Six condamnations à mort
Pour ajouter à la confusion, le consul de la RFA vient d'être enlevé par l'ETA et des menaces de représailles sont proférées en cas de condamnation à mort des prévenus. Pour se tirer d'affaire, le tribunal déclare les témoignages des accusés irrecevables. De surcroît, il décide de poursuivre les débats à huis clos, prétextant un besoin de sérénité pour rendre un jugement. Mais en l'absence de toute publicité, le procureur s'autorise des réquisitoires très durs et demande que six des inculpés soient condamnés à mort.
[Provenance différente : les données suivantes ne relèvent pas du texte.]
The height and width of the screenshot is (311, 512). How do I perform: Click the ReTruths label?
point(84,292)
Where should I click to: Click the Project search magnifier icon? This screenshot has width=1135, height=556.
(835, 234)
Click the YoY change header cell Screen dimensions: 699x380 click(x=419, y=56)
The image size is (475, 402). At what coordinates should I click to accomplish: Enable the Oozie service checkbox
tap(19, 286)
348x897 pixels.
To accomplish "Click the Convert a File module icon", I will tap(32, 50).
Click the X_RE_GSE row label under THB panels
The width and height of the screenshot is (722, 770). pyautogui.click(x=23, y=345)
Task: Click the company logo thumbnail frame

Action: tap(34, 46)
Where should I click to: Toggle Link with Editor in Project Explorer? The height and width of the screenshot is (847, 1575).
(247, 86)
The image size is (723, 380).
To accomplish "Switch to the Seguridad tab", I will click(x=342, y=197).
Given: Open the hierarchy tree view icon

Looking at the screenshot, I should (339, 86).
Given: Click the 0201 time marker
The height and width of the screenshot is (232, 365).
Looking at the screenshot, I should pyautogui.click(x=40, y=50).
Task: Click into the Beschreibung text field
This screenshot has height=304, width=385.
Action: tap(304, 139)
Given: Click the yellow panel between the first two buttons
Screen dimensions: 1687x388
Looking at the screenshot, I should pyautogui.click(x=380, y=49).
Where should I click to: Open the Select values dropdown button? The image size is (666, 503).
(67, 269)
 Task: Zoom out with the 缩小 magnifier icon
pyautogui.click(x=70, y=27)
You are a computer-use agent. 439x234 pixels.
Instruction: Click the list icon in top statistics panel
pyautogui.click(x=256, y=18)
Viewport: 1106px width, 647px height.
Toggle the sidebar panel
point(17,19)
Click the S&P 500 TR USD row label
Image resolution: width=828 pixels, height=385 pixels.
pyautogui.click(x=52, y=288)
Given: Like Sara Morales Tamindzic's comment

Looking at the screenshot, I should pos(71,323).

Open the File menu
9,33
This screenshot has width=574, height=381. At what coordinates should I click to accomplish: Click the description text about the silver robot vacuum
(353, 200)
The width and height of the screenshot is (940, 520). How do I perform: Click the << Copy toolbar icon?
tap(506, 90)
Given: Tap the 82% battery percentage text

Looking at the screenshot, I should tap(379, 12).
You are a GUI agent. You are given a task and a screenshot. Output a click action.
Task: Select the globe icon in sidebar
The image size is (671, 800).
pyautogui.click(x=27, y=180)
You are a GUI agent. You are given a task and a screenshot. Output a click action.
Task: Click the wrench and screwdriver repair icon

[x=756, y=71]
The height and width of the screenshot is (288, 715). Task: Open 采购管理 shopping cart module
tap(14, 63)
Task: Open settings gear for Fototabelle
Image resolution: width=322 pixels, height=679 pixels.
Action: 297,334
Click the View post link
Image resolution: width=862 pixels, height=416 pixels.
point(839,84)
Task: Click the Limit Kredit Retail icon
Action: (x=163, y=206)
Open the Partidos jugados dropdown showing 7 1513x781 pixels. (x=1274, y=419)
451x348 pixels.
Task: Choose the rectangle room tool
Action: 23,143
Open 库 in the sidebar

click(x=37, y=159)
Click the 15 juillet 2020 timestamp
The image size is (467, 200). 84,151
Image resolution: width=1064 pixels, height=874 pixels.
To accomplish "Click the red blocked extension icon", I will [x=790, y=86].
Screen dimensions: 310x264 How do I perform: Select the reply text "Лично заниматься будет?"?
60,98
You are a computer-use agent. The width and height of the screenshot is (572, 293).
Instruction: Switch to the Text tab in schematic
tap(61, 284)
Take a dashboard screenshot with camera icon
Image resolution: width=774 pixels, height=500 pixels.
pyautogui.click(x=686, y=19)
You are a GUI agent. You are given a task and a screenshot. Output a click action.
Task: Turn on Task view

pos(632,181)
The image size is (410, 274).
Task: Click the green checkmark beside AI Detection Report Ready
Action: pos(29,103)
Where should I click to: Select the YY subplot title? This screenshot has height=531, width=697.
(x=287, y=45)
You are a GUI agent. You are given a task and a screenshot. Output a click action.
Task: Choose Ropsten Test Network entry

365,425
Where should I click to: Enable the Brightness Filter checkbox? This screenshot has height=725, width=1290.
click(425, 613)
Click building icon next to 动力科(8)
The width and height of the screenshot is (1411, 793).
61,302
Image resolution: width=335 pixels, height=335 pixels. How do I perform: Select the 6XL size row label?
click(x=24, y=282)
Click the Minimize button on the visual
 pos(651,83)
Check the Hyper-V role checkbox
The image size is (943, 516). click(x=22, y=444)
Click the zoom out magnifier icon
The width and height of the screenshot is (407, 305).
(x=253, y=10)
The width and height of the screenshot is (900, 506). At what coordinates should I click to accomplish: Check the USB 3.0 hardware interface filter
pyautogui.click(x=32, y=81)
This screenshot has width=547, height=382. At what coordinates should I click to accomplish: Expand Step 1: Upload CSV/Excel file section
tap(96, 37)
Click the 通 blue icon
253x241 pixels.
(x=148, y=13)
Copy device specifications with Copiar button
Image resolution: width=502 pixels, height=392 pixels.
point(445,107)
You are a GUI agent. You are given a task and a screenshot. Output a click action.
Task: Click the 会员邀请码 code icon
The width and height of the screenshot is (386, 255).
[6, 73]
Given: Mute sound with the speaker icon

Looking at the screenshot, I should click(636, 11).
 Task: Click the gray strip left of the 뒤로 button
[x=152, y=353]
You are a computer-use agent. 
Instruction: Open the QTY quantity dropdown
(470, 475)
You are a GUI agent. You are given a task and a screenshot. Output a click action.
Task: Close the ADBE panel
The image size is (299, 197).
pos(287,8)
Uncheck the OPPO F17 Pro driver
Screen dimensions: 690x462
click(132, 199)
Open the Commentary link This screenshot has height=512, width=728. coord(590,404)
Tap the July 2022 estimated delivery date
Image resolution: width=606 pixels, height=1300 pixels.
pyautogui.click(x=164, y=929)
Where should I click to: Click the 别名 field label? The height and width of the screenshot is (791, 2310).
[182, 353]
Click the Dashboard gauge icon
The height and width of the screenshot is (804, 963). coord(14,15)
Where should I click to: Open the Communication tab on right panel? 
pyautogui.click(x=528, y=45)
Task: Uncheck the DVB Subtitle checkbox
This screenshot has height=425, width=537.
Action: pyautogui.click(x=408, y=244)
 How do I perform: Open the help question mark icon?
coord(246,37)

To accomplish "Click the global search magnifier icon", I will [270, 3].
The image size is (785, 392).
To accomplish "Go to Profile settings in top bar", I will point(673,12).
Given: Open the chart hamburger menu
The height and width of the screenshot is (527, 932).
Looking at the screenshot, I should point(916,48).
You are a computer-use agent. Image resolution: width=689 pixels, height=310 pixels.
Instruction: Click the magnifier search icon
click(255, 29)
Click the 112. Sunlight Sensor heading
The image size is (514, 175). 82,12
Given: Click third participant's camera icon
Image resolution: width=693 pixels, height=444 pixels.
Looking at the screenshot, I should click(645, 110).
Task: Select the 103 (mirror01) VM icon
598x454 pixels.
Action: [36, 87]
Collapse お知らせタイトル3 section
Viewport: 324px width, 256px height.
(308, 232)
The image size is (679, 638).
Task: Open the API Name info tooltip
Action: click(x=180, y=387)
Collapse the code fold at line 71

Alors que le consul allemand est libéré le 25 décembre, le verdict tombe le 28, encore plus sévère qu'on ne l'imaginait. Six prévenus sont condamnés à la peine capitale, les autres écopant de peines de prison (de 12 ans à la perpétuité), sauf un qui est acquitté. La presse internationale s'indigne d'autant plus que la procédure prévoit l'exécution des condamnés à mort dans les douze heures. Le clergé espagnol s'adresse directement à Franco, demandant la grâce des inculpés. Le dictateur, craignant de susciter des mesures de rétorsion à l'encontre de son régime s'il n'infléchit pas le verdict, remet les exécutions. Le 30 décembre, après avoir pris de multiples avis auprès de ses conseillers, il décide de commuer les mises à mort en peines de 30 ans de prison.
Devant l'émotion suscitée par le procès des séparatistes basques, le général Franco commua les condamnations à mort en peines de prison.